WHAT THIS TASK INVOLVES:
Restate the portion of the Flink and Kafka JSON post that opens with the words containing "The problem is" and closes with "constructor FlinkKafkaConsumer09 ...", substituting "build" for "compile".

**** TEXT EXCERPT

Reputation: 189
I'm trying to get a JSON from a Kafka topic with this code:
public class FlinkMain {
public static void main(String[] args) throws Exception {
StreamExecutionEnvironment env = StreamExecutionEnvironment.getExecutionEnvironment();
// parse user parameters
ParameterTool parameterTool = ParameterTool.fromArgs(args);
DataStream messageStream = env.addSource(
new FlinkKafkaConsumer09<>(parameterTool.getRequired("topic")
, new JSONKeyValueDeserializationSchema(false), parameterTool.getProperties()));
messageStream.map(new MapFunction<String, String>() {
private static final long serialVersionUID = -6867736771747690202L;
@Override
public String map(String value) throws Exception {
return "Kafka and Flink says: " + value;
}
});
env.execute();
}
}
The issues are:
1) this program does not run due
Exception in thread "main" org.apache.flink.api.common.functions.InvalidTypesException: The return type of function 'main(FlinkMain.java:23)' could not be determined automatically, due to type erasure. You can give type information hints by using the returns(...) method on the result of the transformation call, or by letting your function implement the 'ResultTypeQueryable' interface.
The problem is at line: `messageStream.map(....`
2) Maybe the above issue is related to the fact that DataStream
has no type. But if I try to make:
DataStream<String> messageStream = env.addSource(...
The code will not compile due cannot resolve constructor FlinkKafkaConsumer09 ...

********
**** DATASET EXTRACT

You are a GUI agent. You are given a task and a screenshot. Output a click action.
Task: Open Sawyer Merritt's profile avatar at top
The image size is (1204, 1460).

********

EXERCISE RESPONSE:
The problem is at line: `messageStream.map(....`
2) Maybe the above issue is related to the fact that DataStream
has no type. But if I try to make:
DataStream<String> messageStream = env.addSource(...
The code will not build due cannot resolve constructor FlinkKafkaConsumer09 ...